Last season’s Chelsea sponsors, Coors, have refused to renew their deal despite the exposure the FA Cup win brought. Coors are rumoured to have been particularly annoyed at the lack of exposure they gained when Vialli and Zola signed. They compared Chelsea’s low-key approach with the sight of Alan Shearer regaling the Toon army with his legendary wit while flanked by enormous inflatable Newcastle Brown bottles when he signed for Newcastle.
The ad men saw Chelsea’s slip as an example of football’s failure to understand sponsors’ needs. Paul Hawkes of Abraham Hawkes PLC recently surveyed Premier League clubs’ own marketing and concluded that they have made no “effort to understand their market... you could either say that they are incompetent, or you could say that they don’t have a great regard for their fans.” (Chelsea fans will know that better than most – even the catalogue at their club shop costs a pound.)
Are marketing analysts seriously telling us that clubs and sponsors are not flogging enough products on the back of their teams? You bet they are. Apparently the problem is that the ‘player base’ (‘team’ to the rest of us) is not being exploited effectively. To make millions essential to remain ‘major players’, clubs and sponsors must get closer to the essence of the sport. Shirt logos and billboards are not enough; the product must be seen as an integral part of the game itself. In ad men’s wet dreams kids in replica shirts say “But Dad, I’ve got to have a Coke, we’re at football,” to be told, “Alright, as soon as I’ve got my special sports beer.” Perfect, total market penetration. ‘Real’ fans become those who buy every shirt, video, bedspread they’re told to.

# AVAILABLE DATA
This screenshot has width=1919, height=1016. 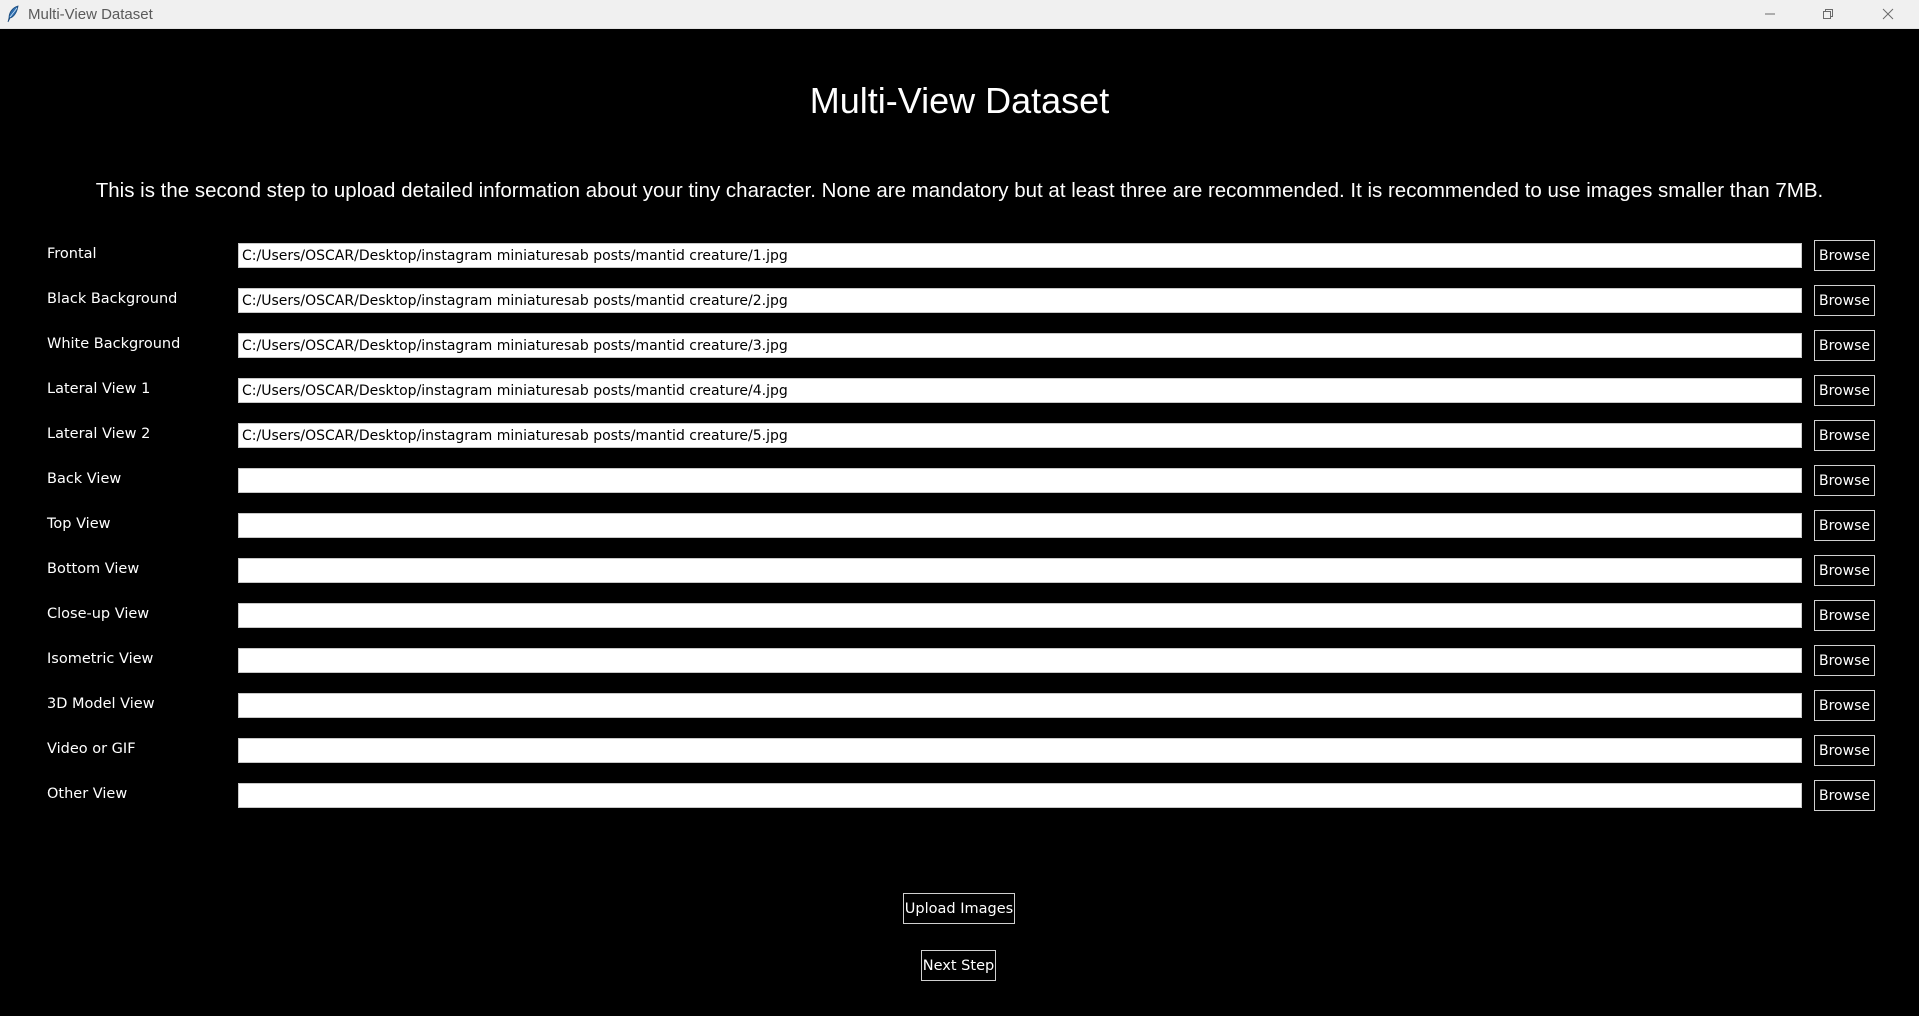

# TASK INSTRUCTIONS
1 - In the football sponsorship passage, who surveyed the marketing of Premier League clubs?
2 - Write the next few sentences of the passage on football clubs and their sponsors, picking up after its final line.

# RESPONSES TO THE TASKS
1 - Paul Hawkes of Abraham Hawkes PLC.

2 -
The importance of getting a brand as closely linked to football as possible can’t be underestimated. Coke’s TV advertising has mastered the art. Using fans (remember the blind West Ham supporter having the match described to him by his mates) they have won awards from Marketing Week who said: “Coca-Cola’s ‘for the fans’ strategy has celebrated the role of fans and has harnessed the passion they feel for the game and related it to the brand.”
Even more successful than Coke’s attempt to appear part of the game is the Littlewoods relaunch. When the National Lottery was launched in 1994 most analysts expected the whole pools market to quickly die. Betting duty on the Lottery was half the 35% that Littlewoods paid, the prizes were bigger and they had the awesomely talented Anthea Turner hosting a free weekly ten minute commercial on the BBC. The Lottery quickly took 50% of the whole pools business.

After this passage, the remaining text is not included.